We can generalize this example and consider the set ℝ≤n[x] of polynomials with real coefficients of degree up to n. This set is isomorphic to ℝn+1:
\[
T \left( a_0 + a_1 x + a_2 x^2 + \cdots + a_n x^n \right) = \left( a_0 , a_1 , a_2 , \ldots , a_n \right) .
\]
It is straightforward to show that this function is a linear transformation,
so we just need to convince ourselves that it is invertible. To this end, we
just explicitly construct its inverse T−1 : ℝn+1 ℝ≤n[x], so
\[
T^{-1} \left( a_0 , a_1 , a_2 , \ldots , a_n \right) = a_0 + a_1 x + a_2 x^2 + \cdots + a_n x^n .
\]
End of Example 2
■
While it’s true that there’s nothing really “mathematically” new about
isomorphisms, the important thing is the new perspective that it gives us.

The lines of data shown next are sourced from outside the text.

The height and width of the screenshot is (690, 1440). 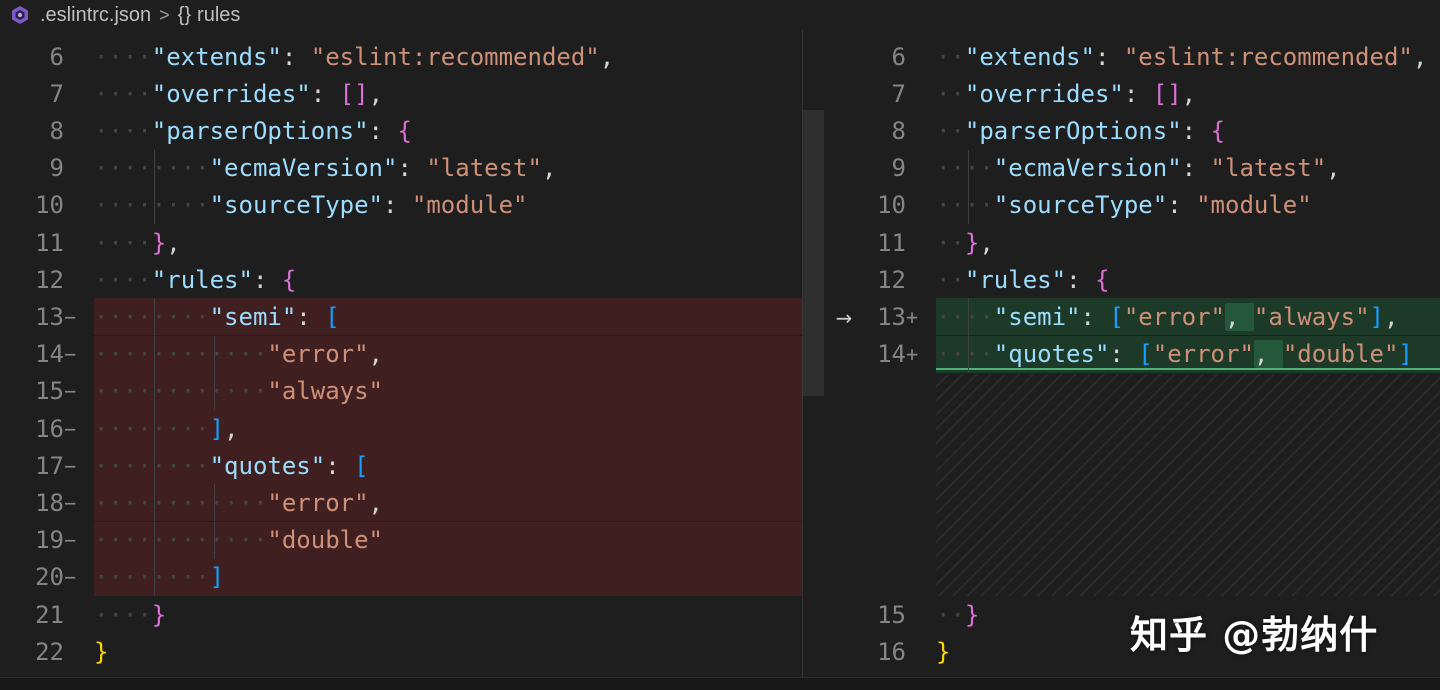 I want to click on code-line: 10 ····"sourceType": "module", so click(x=1068, y=206).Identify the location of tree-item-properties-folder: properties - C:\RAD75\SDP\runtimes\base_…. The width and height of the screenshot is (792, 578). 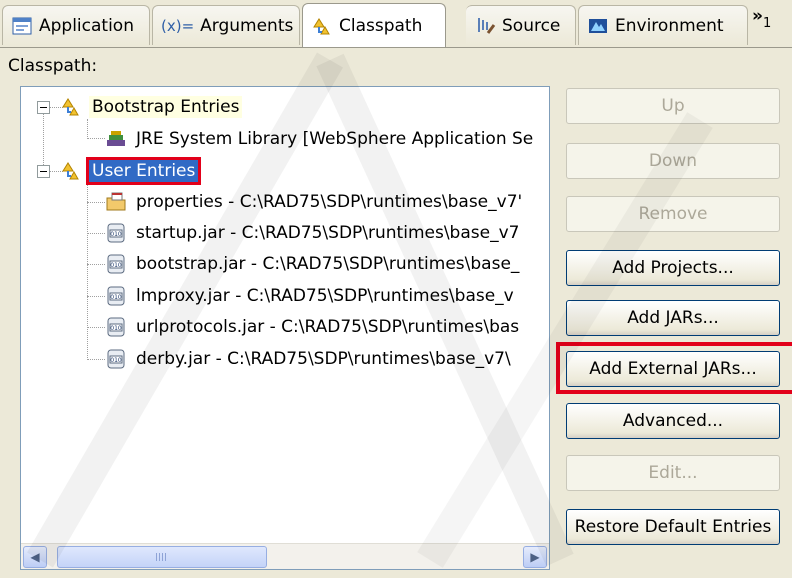
(315, 202).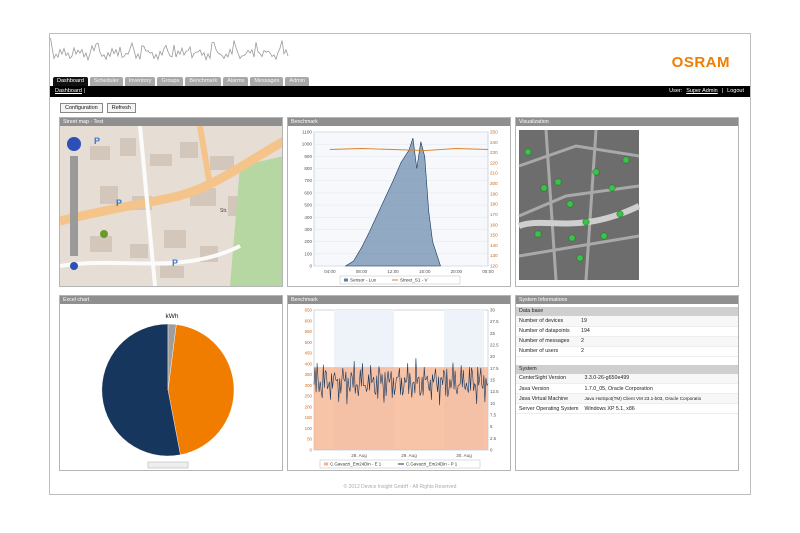 Image resolution: width=800 pixels, height=533 pixels. Describe the element at coordinates (400, 92) in the screenshot. I see `top-bar: Dashboard | User: Super Admin | Logout` at that location.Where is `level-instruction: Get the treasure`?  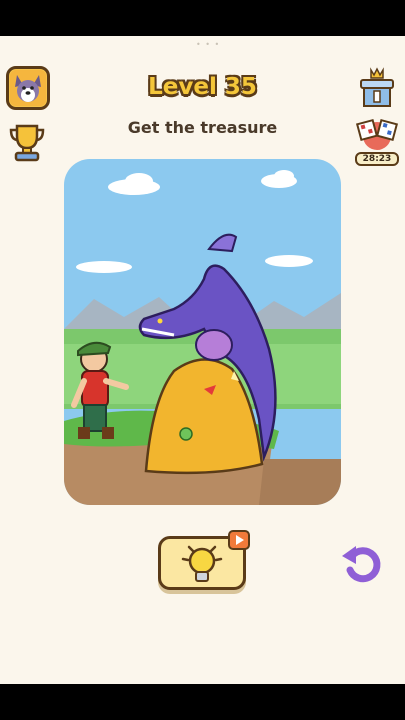 level-instruction: Get the treasure is located at coordinates (202, 128).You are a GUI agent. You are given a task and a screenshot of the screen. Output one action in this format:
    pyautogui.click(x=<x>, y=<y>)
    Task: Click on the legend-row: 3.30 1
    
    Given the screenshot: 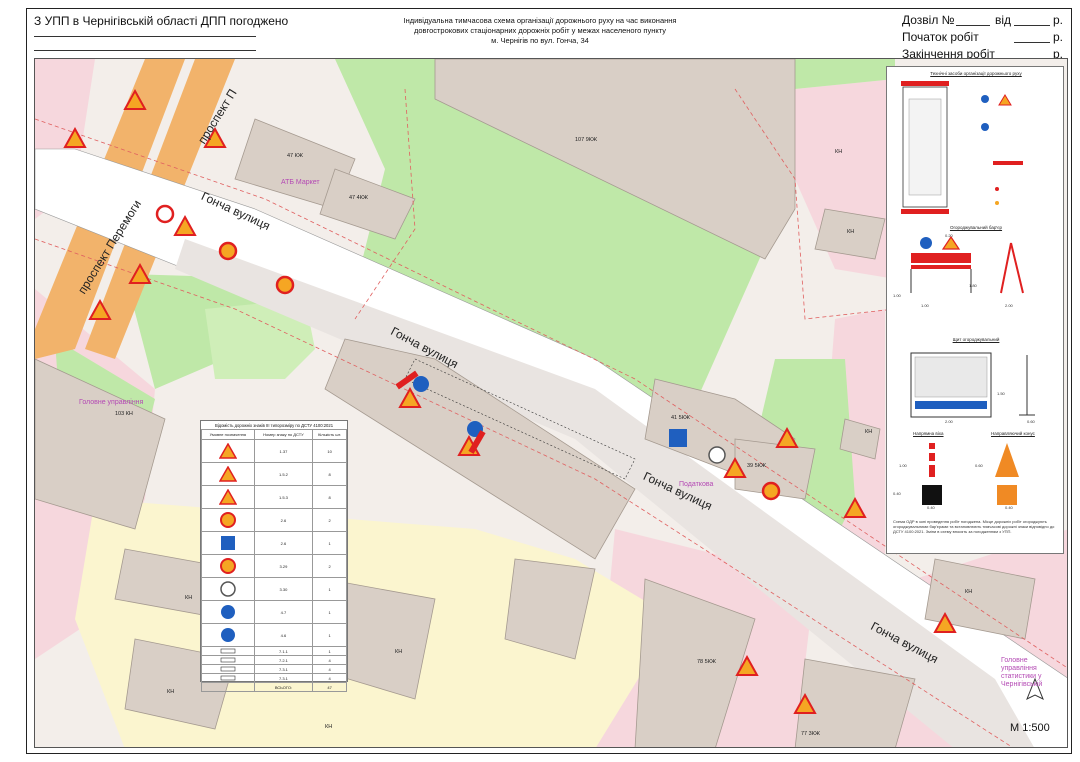 What is the action you would take?
    pyautogui.click(x=274, y=589)
    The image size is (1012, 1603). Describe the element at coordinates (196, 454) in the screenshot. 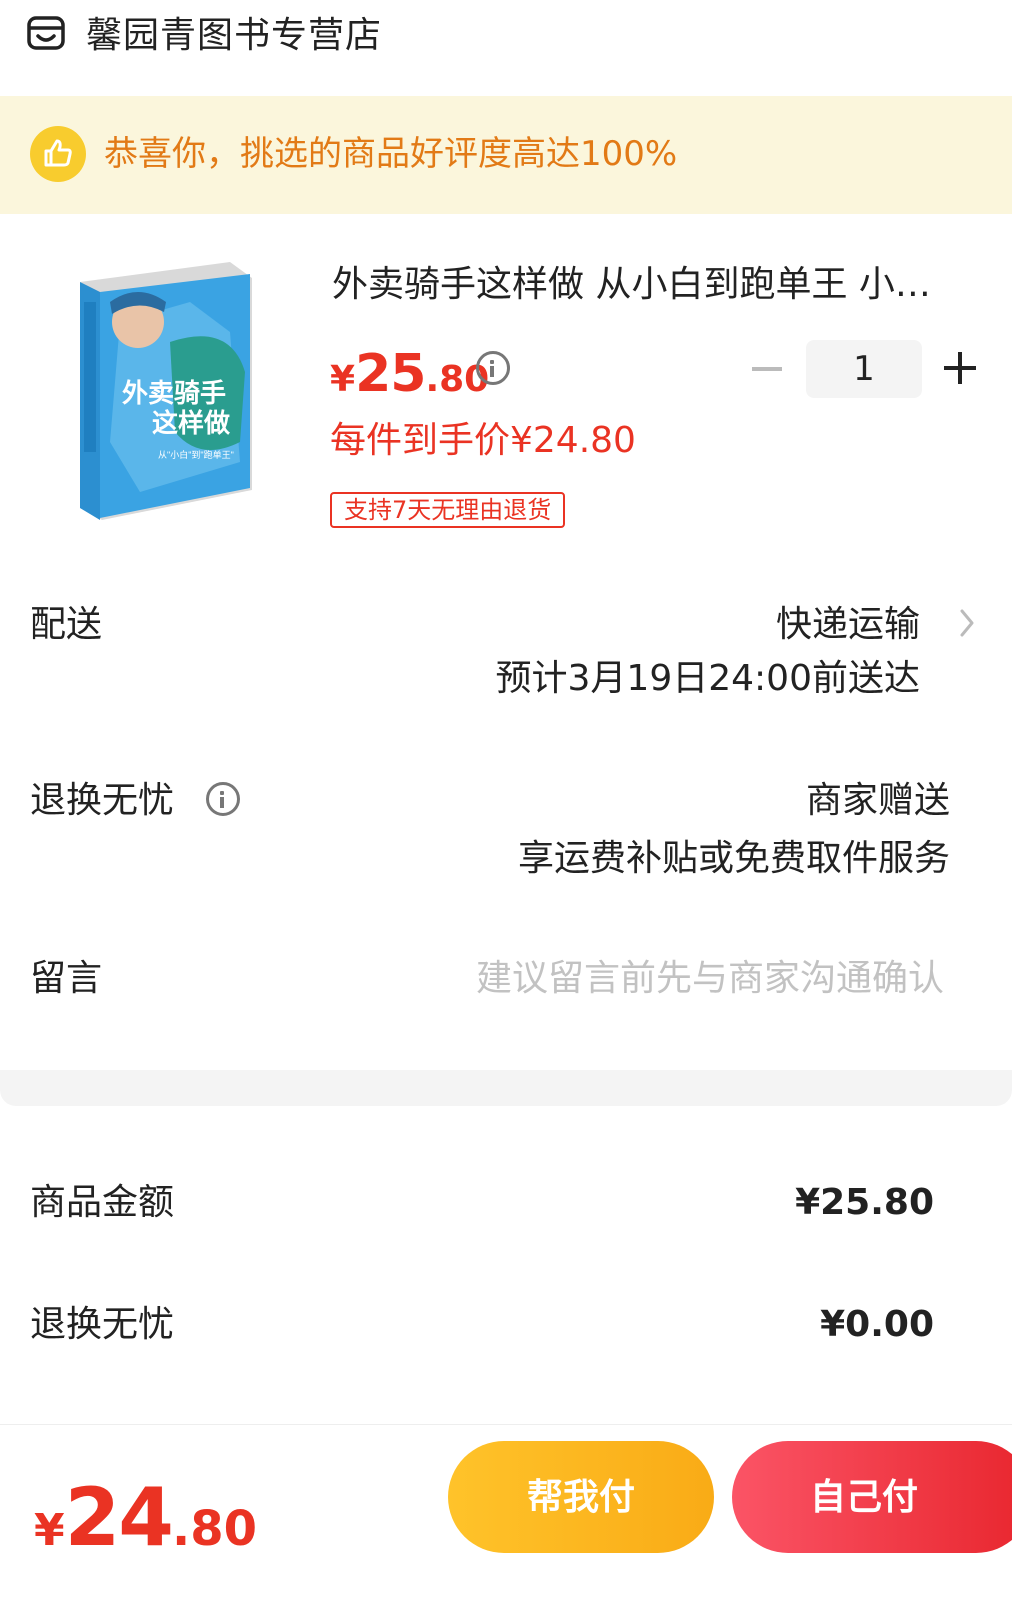

I see `cover-subtitle: 从"小白"到"跑单王"` at that location.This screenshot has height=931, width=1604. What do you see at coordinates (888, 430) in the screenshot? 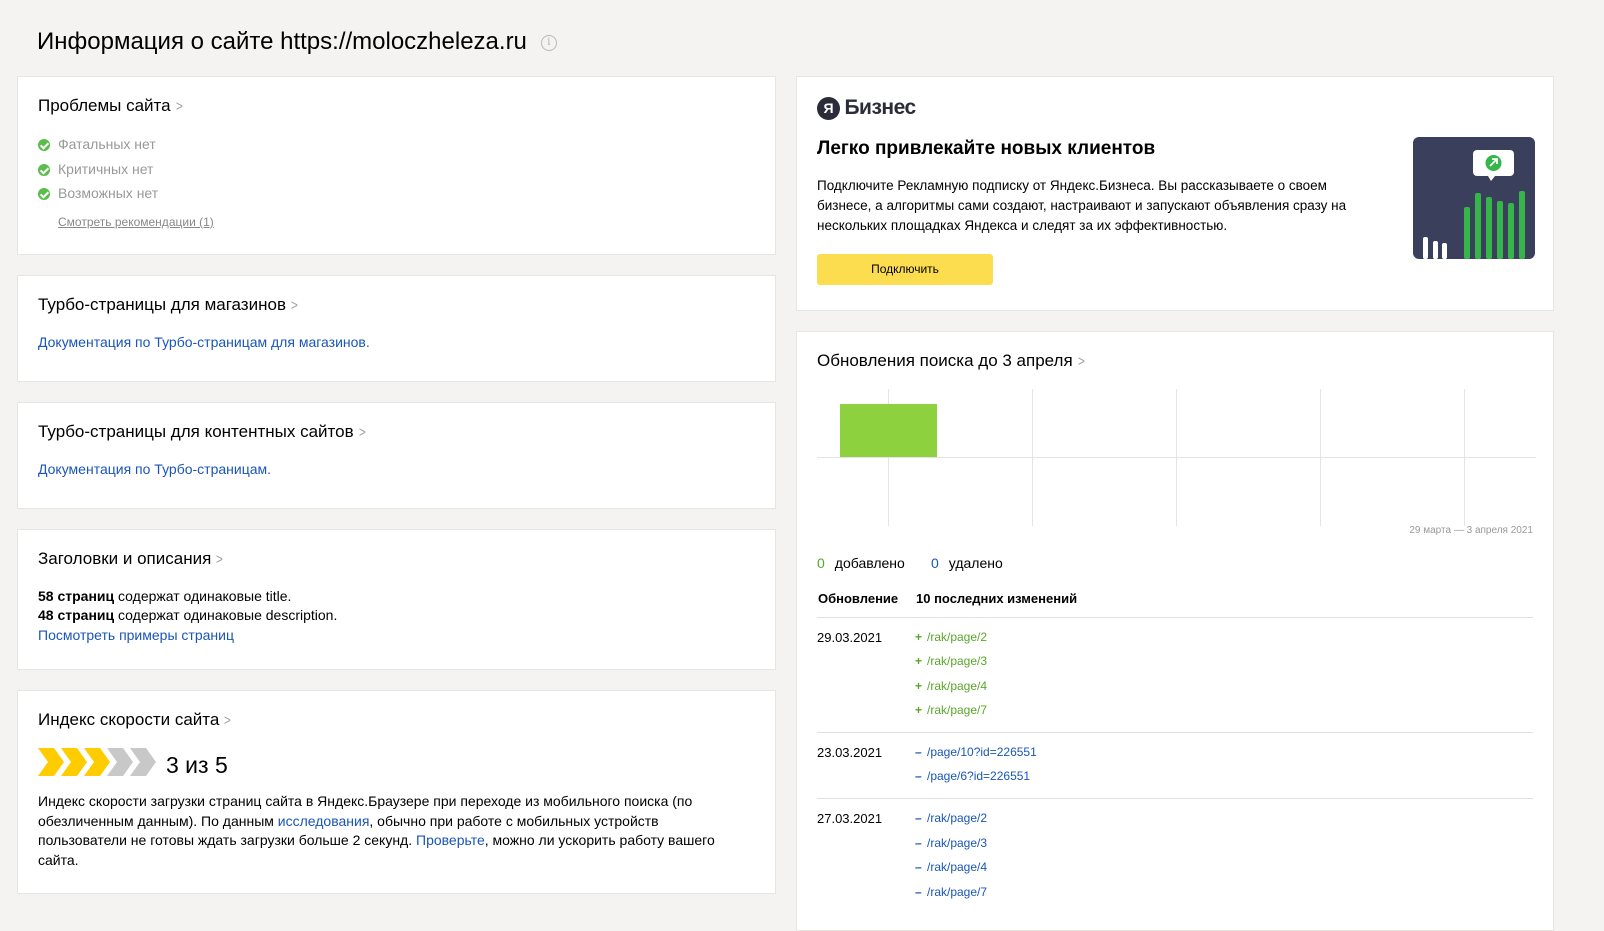
I see `chart-bar` at bounding box center [888, 430].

It is very useful to be able to think of vector spaces as being the same as
each other, as it can provide us with new intuition or cut down the amount
of work that we have to do. More generally, isomorphisms are used throughout all of mathematics, not just in linear algebra. In general, they are defined to be invertible maps that preserve whatever the relevant structures or operations are.
In our setting, the relevant operations are scalar multiplication and vector
addition, and those operations being preserved is exactly equivalent to the
invertible map being a linear transformation.